Here’s the mystery: this isn’t supposed to work. In fact, what Tchibo does is supposed to be disastrous—diluting their brand and confusing customers (to say nothing of investors) with an ever-changing array of unrelated products unrelated to the coffee business. From a marketing and strategy perspective, the firm has committed the deadly sins of creating “brand complexity, clutter and confusion.”
This is supposed to cause consumers to stay away in droves. For example, researchers at Stanford’s Graduate School of Business have found that firms that span a variety of product categories experience “penalties for generalism” in the marketplace. Using data from eBay and the US film industry, sociologists Greta Hsu, Mike Hannan and Özgecan Koçak showed that firms like Tchibo are viewed as “difficult to interpret” in terms of market categories, resulting in consumers “avoiding interaction with the uninterpretable producer and devaluing its offerings” (2009: 167).
A lively experiment by social psychologists Sheena Iyengar and Mark Lepper (2000) suggests how this works at the cognitive level. Their study presented participants with free samples of several fruit jams, then measured how many subsequently bought a jar. The researchers varied the experimental conditions so that one group of participants selected from a set of six different flavors of jam (the “limited-choice” condition), while the other group sampled from a set of 24 flavors (the “extensive-choice” condition). While both groups tried just one or two flavors, their purchasing behavior varied by an order of magnitude: only 3% of those in the “extensive-choice” group bought a jar of jam, compared to 30% in the “limited-choice” group.
The researchers attribute this difference to “choice overload” among those faced with too many options: the purchase decision just requires too much cognitive processing, so the consumer opts out completely. Thus, the state of the art thinking in marketing and strategy research is “keep it simple.” And there’s more than just experimental data to back that up: when consumer products giant Proctor & Gamble shrunk the range of their “Head and Shoulders” product line from 31 versions to 15, hair care sales per item more than doubled.

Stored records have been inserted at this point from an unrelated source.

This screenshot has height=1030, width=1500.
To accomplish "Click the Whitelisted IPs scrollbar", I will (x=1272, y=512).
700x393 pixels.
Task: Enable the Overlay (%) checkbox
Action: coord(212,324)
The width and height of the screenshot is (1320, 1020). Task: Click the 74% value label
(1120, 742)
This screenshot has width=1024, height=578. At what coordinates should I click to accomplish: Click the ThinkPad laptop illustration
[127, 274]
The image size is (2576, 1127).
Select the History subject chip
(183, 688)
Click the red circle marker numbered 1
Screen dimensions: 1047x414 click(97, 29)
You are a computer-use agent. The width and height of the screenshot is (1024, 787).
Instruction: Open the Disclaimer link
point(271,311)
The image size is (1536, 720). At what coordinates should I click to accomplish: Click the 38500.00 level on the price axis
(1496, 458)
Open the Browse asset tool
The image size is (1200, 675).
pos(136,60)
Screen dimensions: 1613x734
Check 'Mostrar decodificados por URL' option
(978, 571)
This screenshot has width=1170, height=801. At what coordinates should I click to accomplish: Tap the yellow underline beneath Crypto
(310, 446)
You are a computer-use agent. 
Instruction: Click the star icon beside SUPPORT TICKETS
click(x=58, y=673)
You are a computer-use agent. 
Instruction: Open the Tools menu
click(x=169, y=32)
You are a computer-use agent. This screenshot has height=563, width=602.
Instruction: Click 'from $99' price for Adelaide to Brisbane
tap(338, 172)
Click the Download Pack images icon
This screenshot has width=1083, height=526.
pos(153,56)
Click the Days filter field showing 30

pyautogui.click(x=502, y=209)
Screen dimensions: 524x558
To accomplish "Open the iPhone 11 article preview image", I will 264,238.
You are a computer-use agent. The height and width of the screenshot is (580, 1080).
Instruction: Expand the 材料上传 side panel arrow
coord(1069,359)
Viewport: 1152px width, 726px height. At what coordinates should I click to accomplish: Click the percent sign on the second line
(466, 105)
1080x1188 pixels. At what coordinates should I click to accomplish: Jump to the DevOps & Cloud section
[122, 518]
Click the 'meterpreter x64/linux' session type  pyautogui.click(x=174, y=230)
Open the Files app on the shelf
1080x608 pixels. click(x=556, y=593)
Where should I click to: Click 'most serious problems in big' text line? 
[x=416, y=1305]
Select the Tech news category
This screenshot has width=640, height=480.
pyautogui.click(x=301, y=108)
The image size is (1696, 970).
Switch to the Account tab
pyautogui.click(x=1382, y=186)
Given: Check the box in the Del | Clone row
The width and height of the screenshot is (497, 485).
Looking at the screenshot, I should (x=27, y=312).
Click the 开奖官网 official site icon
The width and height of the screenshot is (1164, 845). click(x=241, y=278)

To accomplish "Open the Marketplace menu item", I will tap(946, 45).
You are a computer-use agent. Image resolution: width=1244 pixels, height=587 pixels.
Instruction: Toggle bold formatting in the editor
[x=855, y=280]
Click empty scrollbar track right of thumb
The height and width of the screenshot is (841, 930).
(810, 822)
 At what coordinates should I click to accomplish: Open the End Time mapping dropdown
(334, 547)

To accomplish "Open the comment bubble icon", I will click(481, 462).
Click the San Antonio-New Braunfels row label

And yet…Tchibo thrives despite its unpredictable and often chaotic-seeming array of product offerings. So far, the firm thrives only in Europe. And that may be a big clue to the mystery.
All the research cited in this post is based on studies conducted in North America.The assumption, usually unquestioned, is that these results are applicable everywhere. But the case of Tchibo, like the failure of Delhaize, presents some compelling empirical reasons to doubt the generalizability of marketing and strategy research, much of which comes out of universities in the US.
Is Germany just a special case of cultural misfit between research findings and consumer behavior? Or is the problem more widespread? Perhaps Tchibo will expand to the US and give us a chance to find out.
Comments 7
Martin — June 20, 2010
I do not think the reasoning on brand complexity applies to Tchibo, because they do not try to establish themselves as a brand for housewares, accessories, clothes etc. Their brand identity is more comparable to a retail chain with a certain assortment (coffee and cheap/useful/decorative things) and a common store design. They also eliminate the "choice overload" by only offering one item of a kind per week (e.g. one week they might offer a knive set, but only one and never two different ones to choose from).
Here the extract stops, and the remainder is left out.